Provided entries Block Start
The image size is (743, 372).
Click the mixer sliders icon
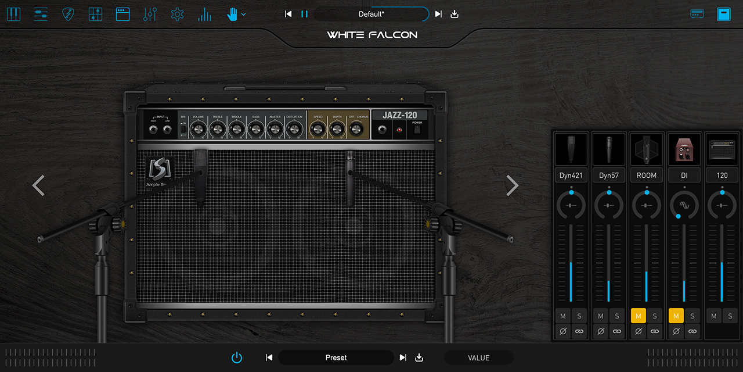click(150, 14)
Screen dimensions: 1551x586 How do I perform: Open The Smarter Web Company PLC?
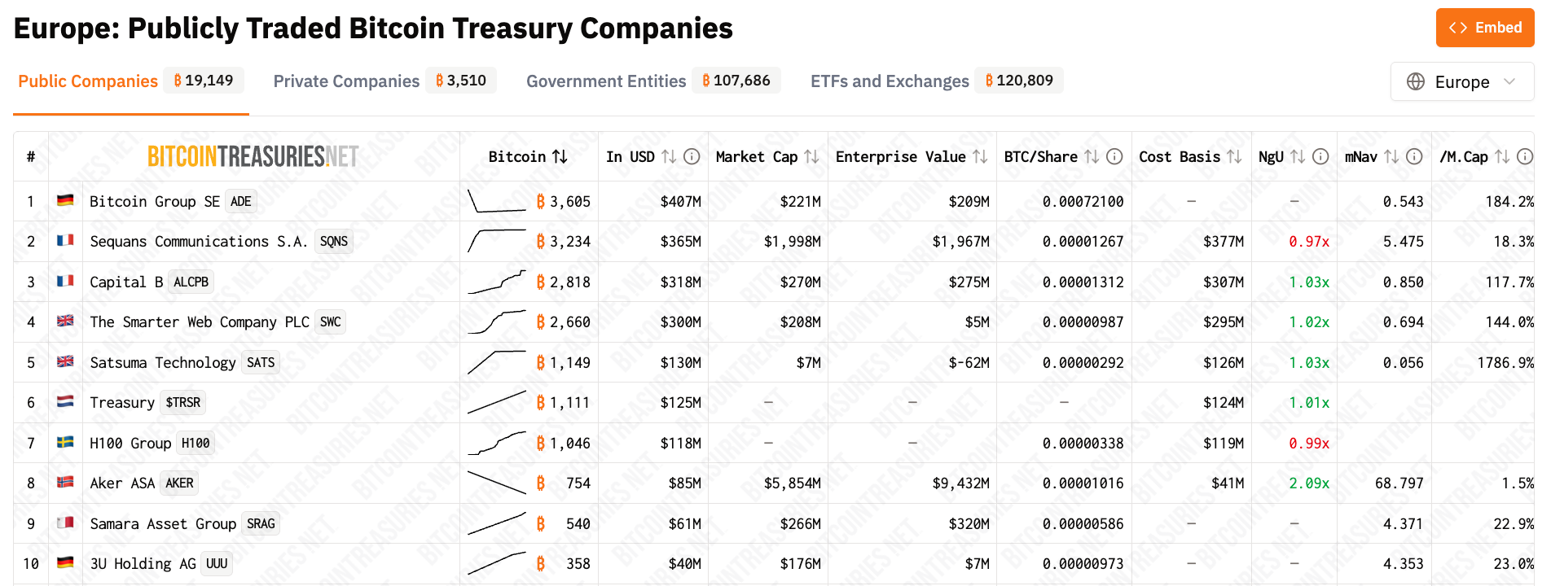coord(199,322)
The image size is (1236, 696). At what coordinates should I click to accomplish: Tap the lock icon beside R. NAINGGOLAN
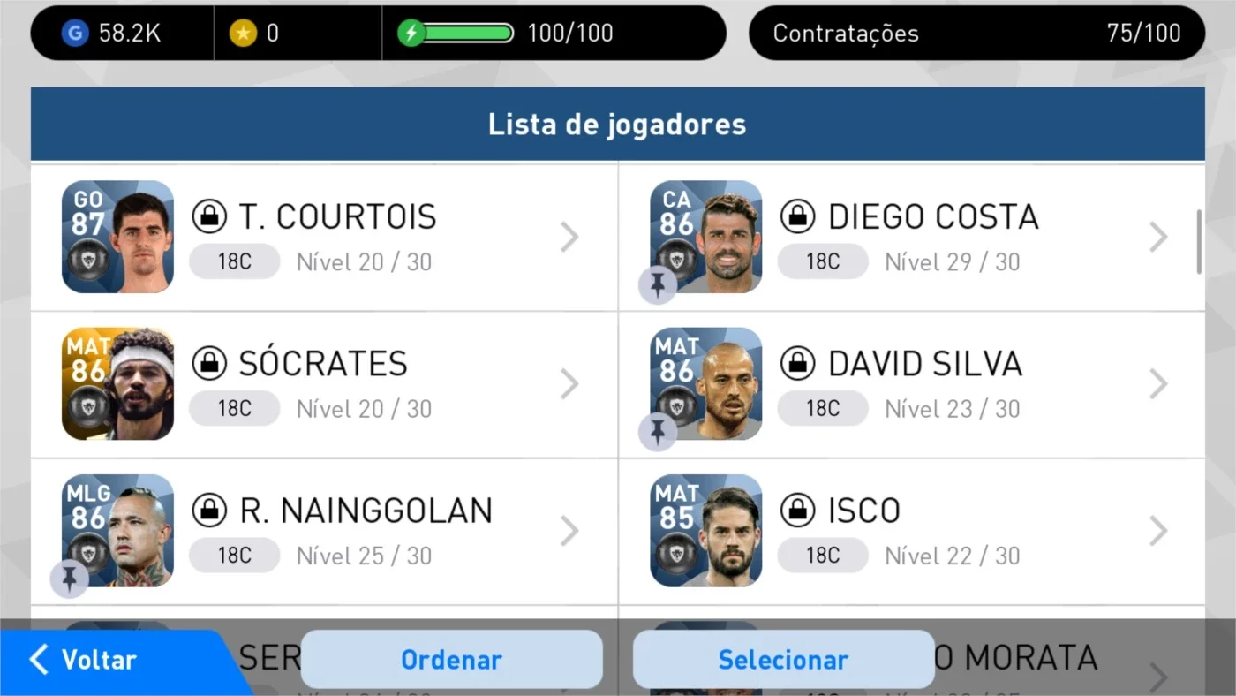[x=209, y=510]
Provided entries Block End
Provided entries Block Start
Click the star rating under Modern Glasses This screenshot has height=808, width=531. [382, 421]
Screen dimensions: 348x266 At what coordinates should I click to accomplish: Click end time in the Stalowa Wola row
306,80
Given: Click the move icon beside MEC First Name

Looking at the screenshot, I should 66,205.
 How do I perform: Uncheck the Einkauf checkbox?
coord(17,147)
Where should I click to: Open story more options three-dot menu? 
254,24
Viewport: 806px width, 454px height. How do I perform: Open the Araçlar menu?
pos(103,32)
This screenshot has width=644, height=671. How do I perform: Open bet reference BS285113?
Provided entries Block End
Provided entries Block Start
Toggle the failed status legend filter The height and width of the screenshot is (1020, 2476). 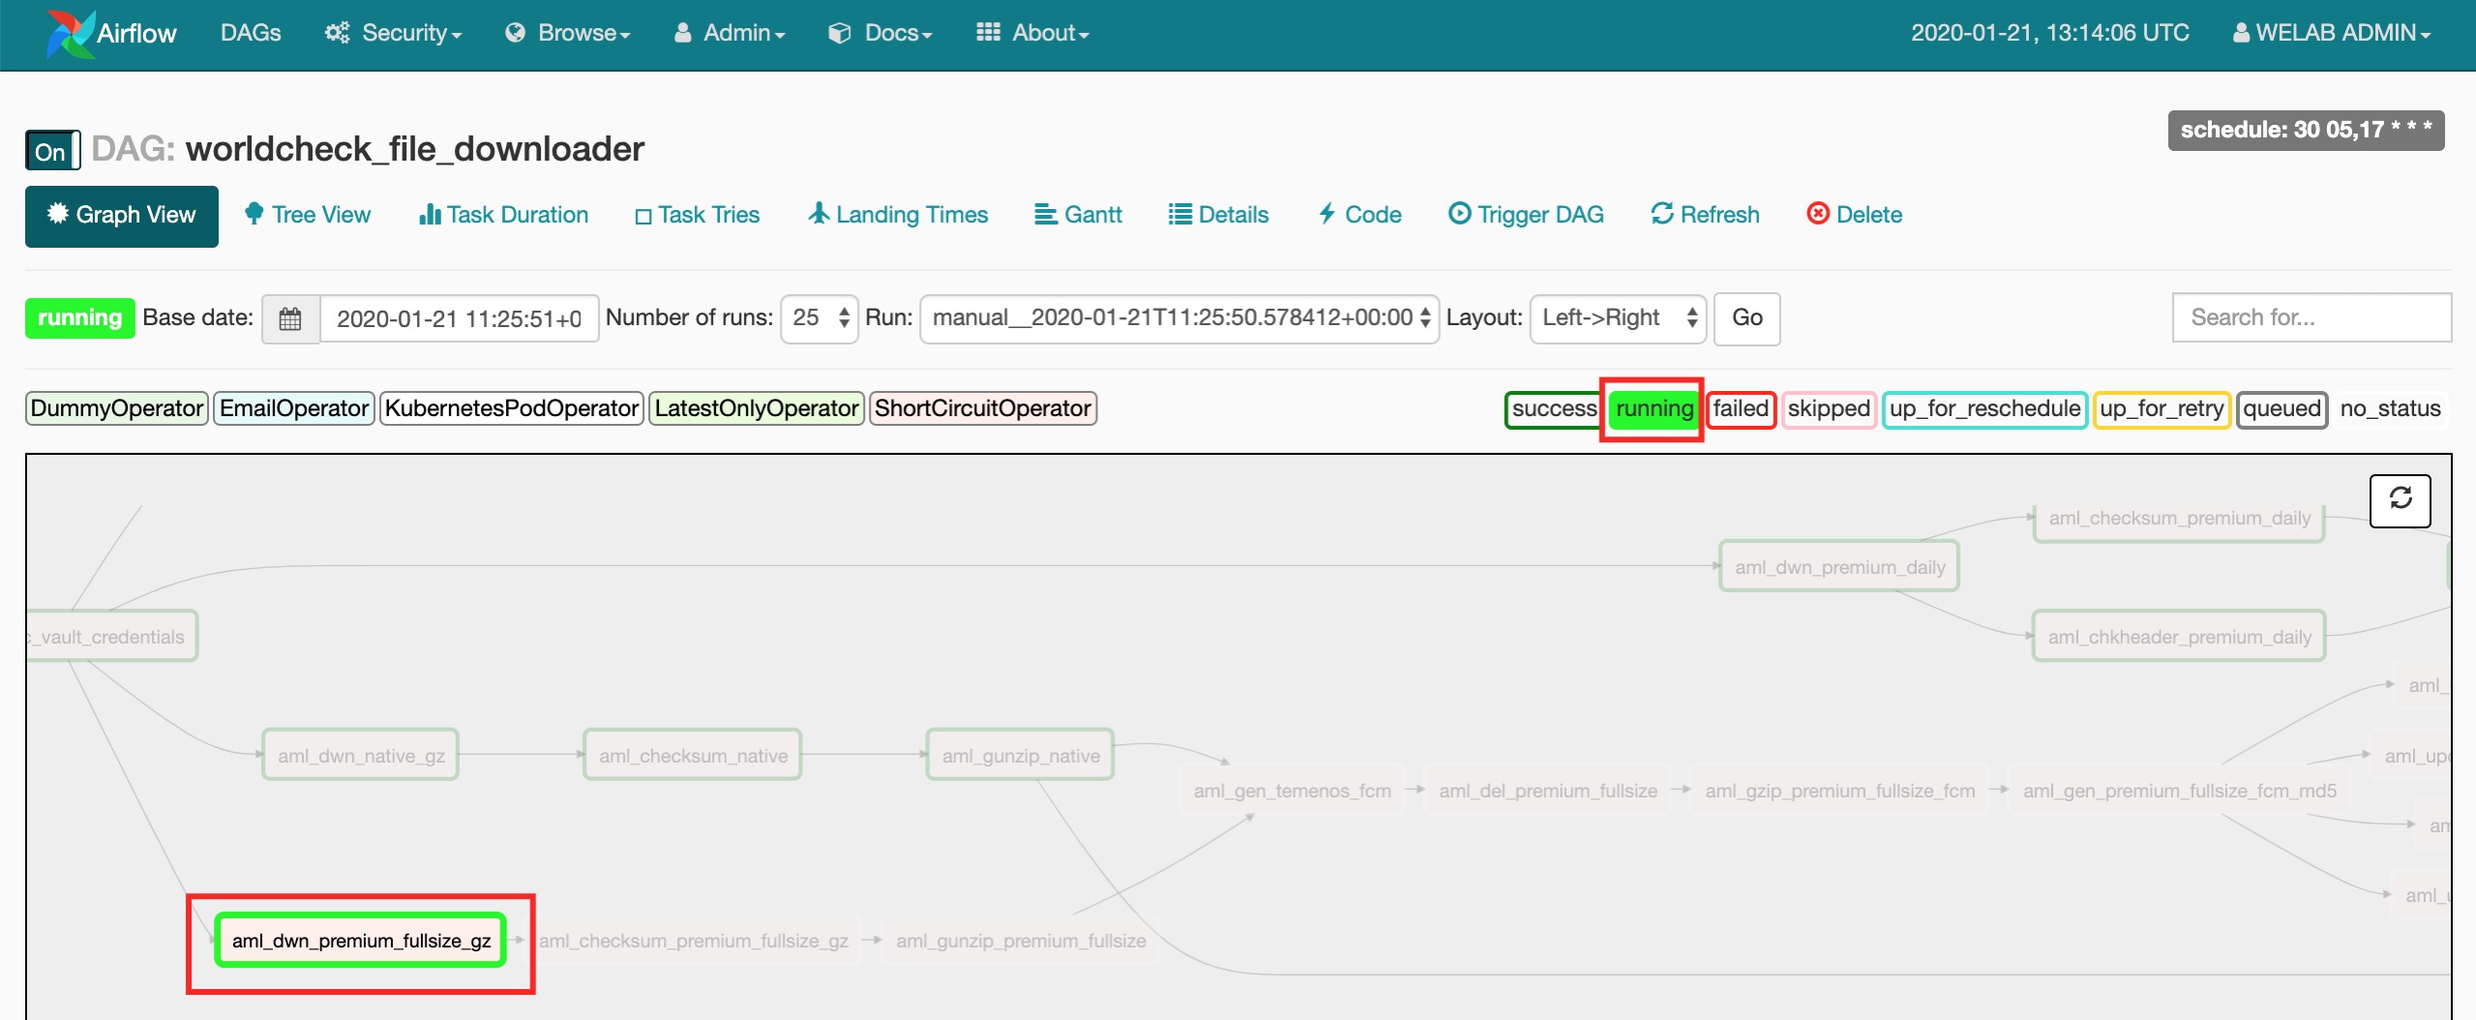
Provided entries Block End
* _What is needed_:
Precisely the lines between those holding "How do I perform: Uncheck" and "This screenshot has width=644, height=671.", inclusive, are to be reproduced from the listing above, with nothing added.

* _Completed exercise_:
 How do I perform: Uncheck the Einkauf checkbox?
coord(17,147)
Where should I click to: Open story more options three-dot menu? 
254,24
Viewport: 806px width, 454px height. How do I perform: Open the Araçlar menu?
pos(103,32)
This screenshot has width=644, height=671. How do I perform: Open bet reference BS285113?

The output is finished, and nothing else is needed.